Lei provò a parlare, ma la gola le si strinse, e quando lui si avvicinò, la sua domanda la colpì come un pugno: “Perché i miei figli sono per terra e perché lei dorme durante l’orario di lavoro?”
Abbassò lo sguardo, vergogna e rabbia si mescolavano nei suoi occhi, finché la luce non rivelò il livido scuro sulla sua guancia, e la sua espressione cambiò.
«Cos’è successo alla tua faccia?» chiese, la confusione che prendeva il sopravvento sull’irritazione.
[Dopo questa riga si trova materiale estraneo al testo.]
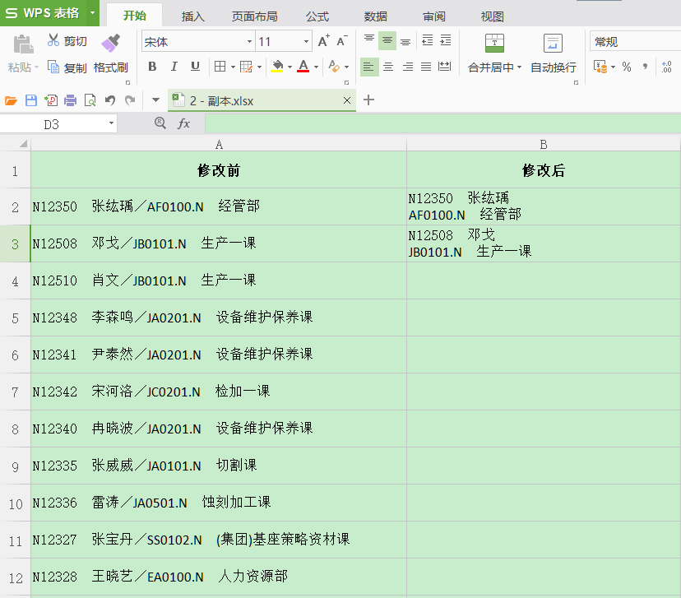Switch to the 插入 (Insert) tab
Image resolution: width=681 pixels, height=598 pixels.
[x=193, y=16]
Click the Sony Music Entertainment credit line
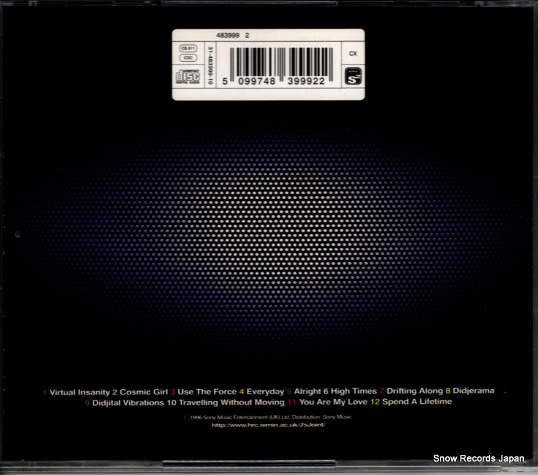Screen dimensions: 538x475 (269, 416)
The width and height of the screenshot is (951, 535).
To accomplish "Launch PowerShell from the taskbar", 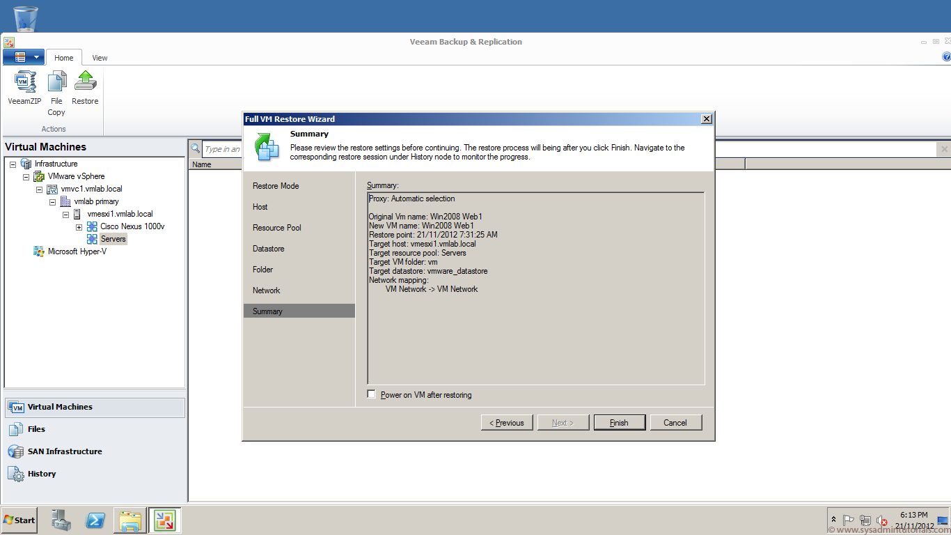I will click(x=95, y=520).
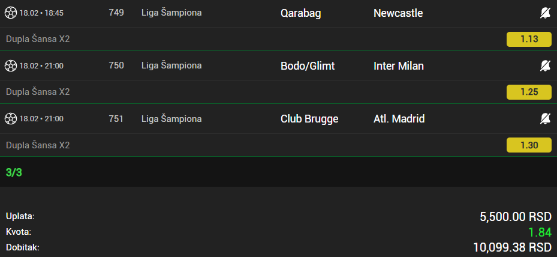557x257 pixels.
Task: Click the 5,500.00 RSD stake amount
Action: (x=515, y=216)
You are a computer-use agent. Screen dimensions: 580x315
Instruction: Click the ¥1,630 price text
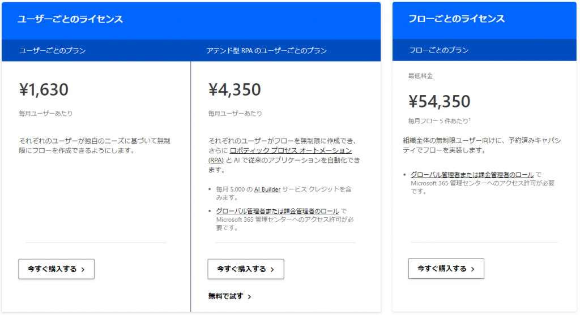tap(44, 89)
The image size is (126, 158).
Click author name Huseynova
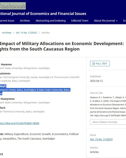(x=7, y=99)
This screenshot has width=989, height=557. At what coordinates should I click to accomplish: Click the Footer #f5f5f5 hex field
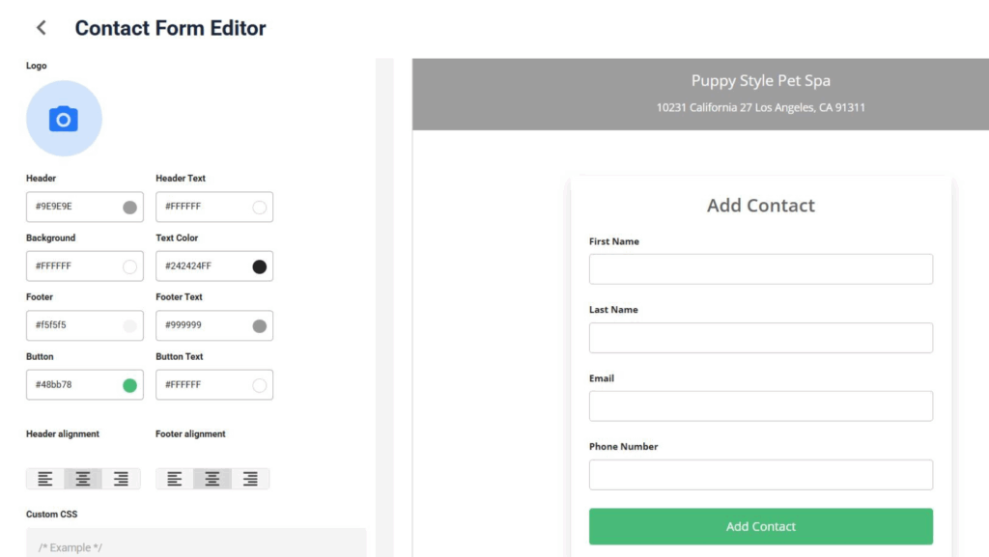point(85,325)
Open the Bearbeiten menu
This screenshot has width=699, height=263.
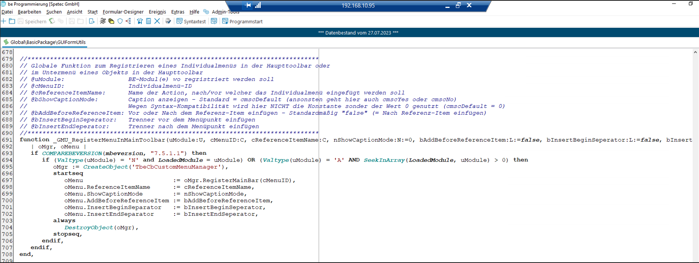[29, 12]
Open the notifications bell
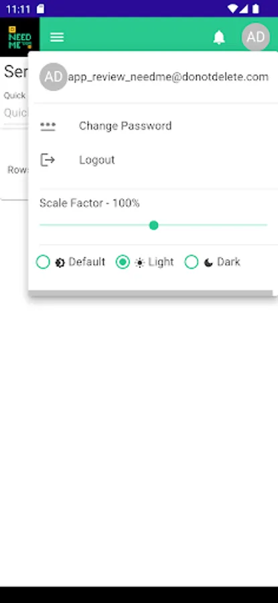This screenshot has width=278, height=603. click(x=219, y=38)
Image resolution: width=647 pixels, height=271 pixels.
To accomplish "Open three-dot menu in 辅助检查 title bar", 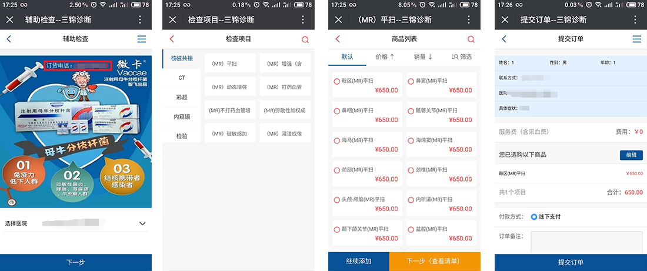I will [x=140, y=20].
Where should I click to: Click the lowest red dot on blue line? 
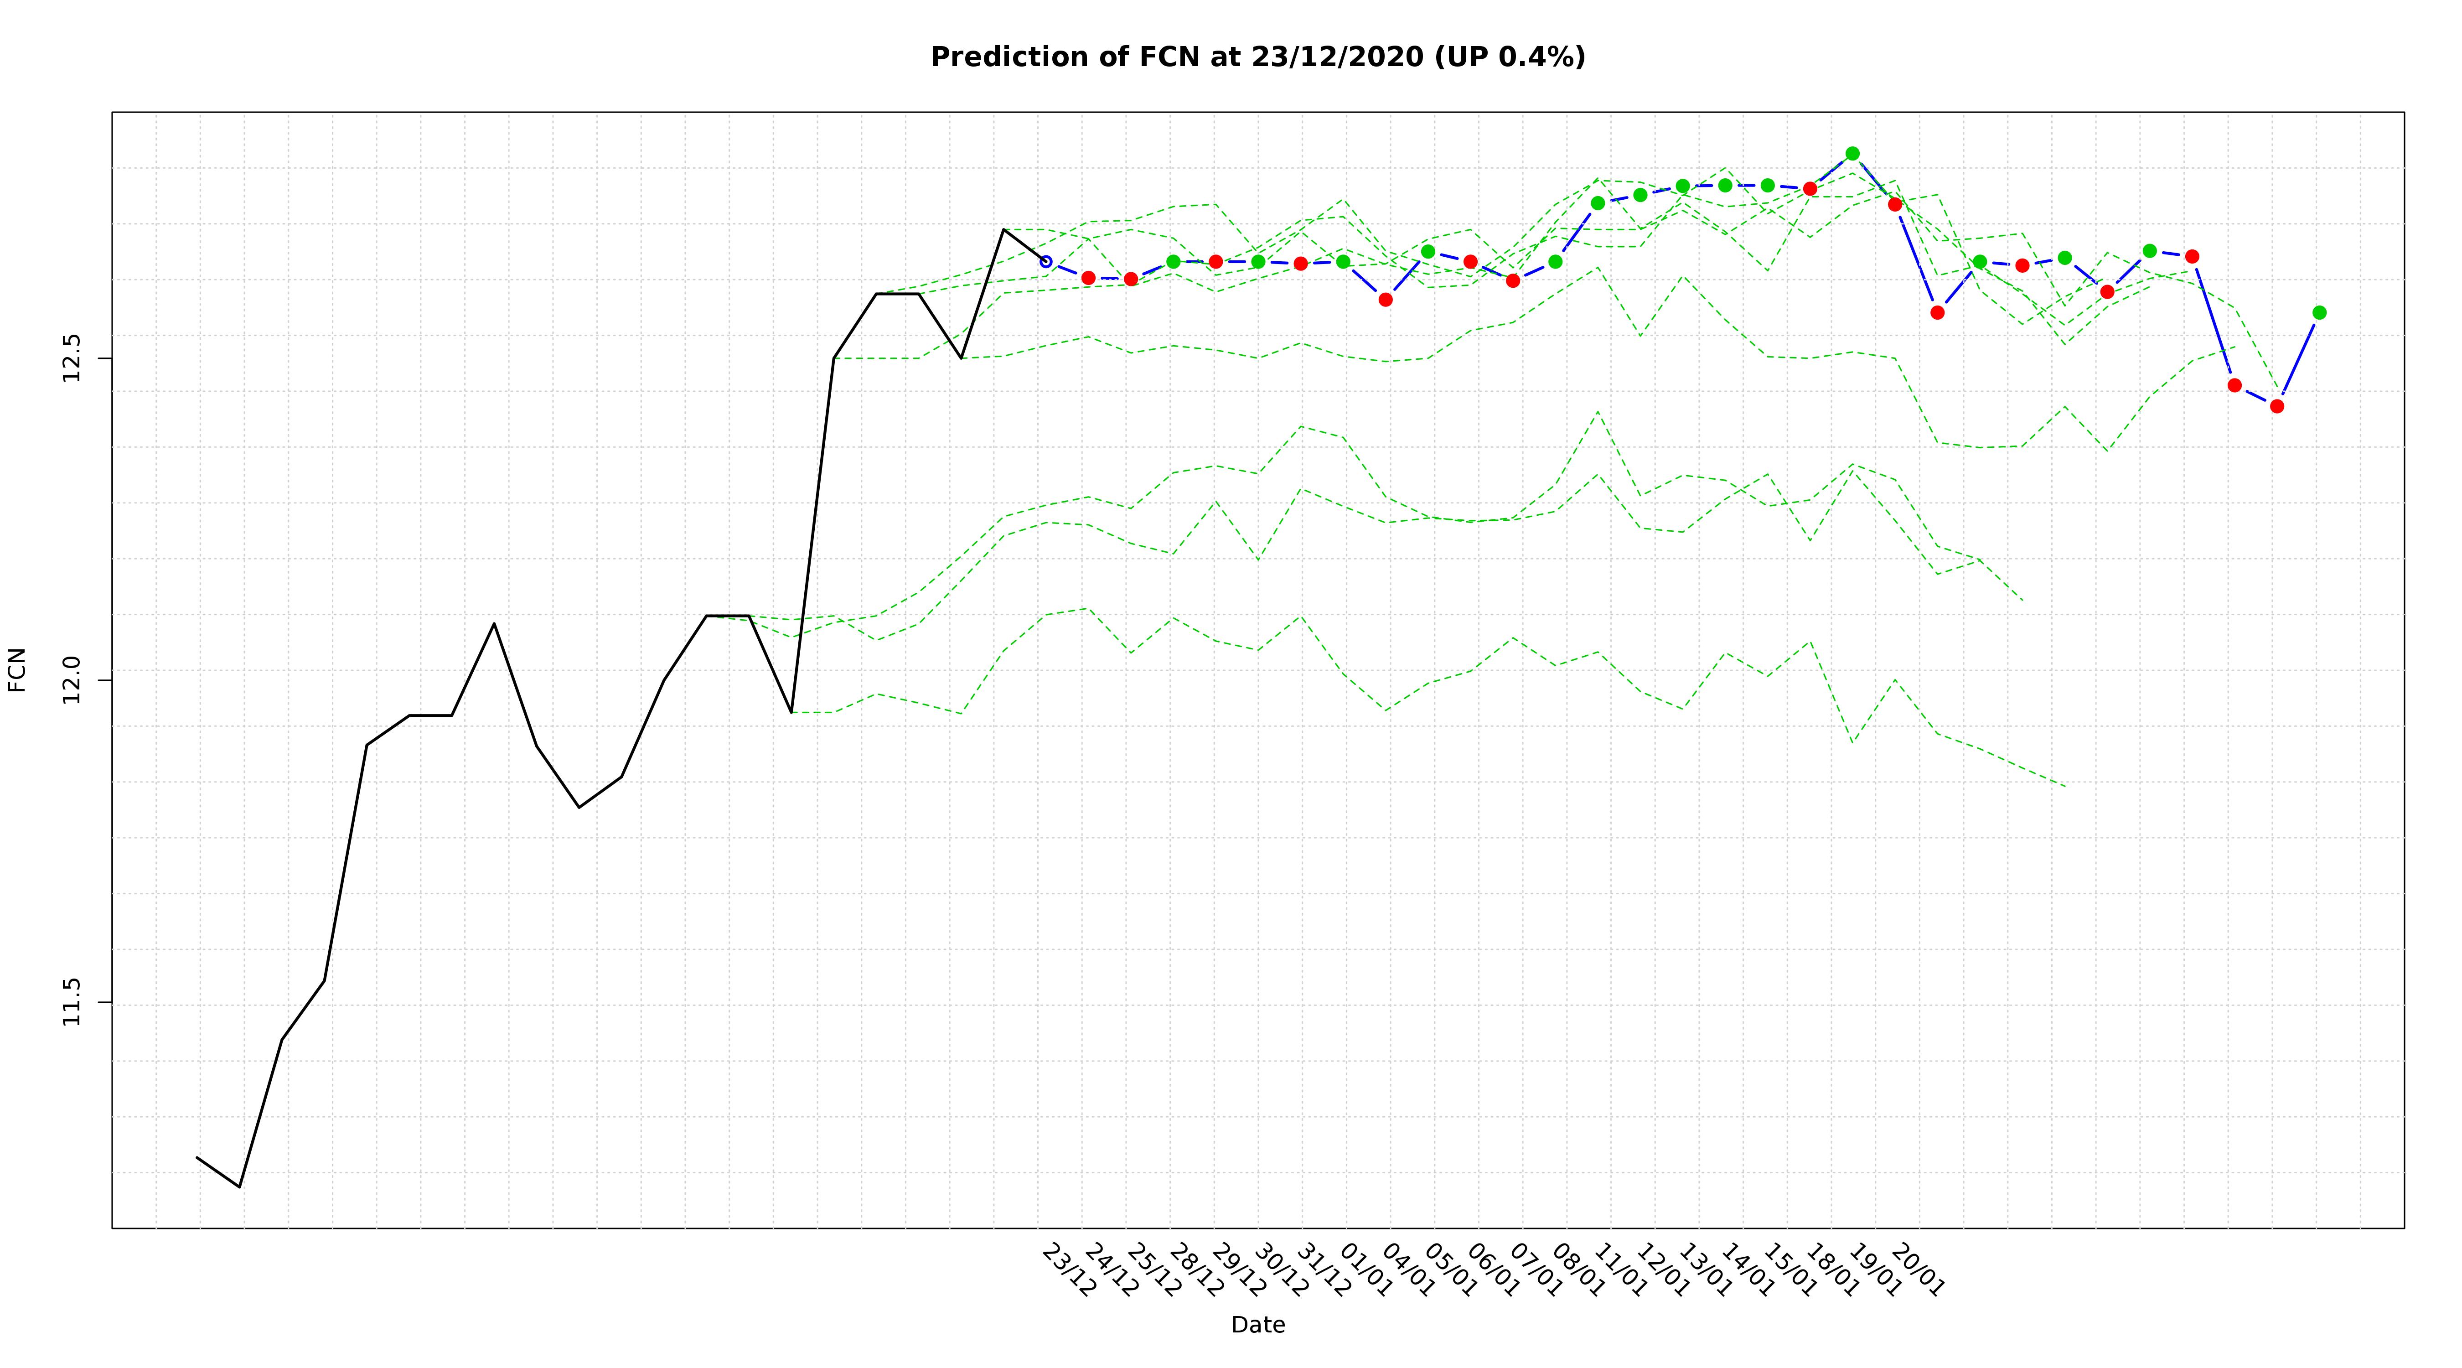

La verità che non aveva mai detto ad alta voce
Eliza deglutì a fatica e rispose alla domanda che lui non le aveva fatto, con voce appena percettibile: “Piangevano, e non c’è più nessuno che si prenda cura di loro. Nessuno l’ha sostituita. Sono rimasta solo io.”
Quelle parole sembrarono colpirlo con una forza inaspettata, e quando lui la convocò nel suo ufficio, lei lo seguì a passi pesanti, sentendo come ogni passo la avvicinasse alla perdita dell’unica cosa che contava, ovvero rimanere vicina ai gemelli.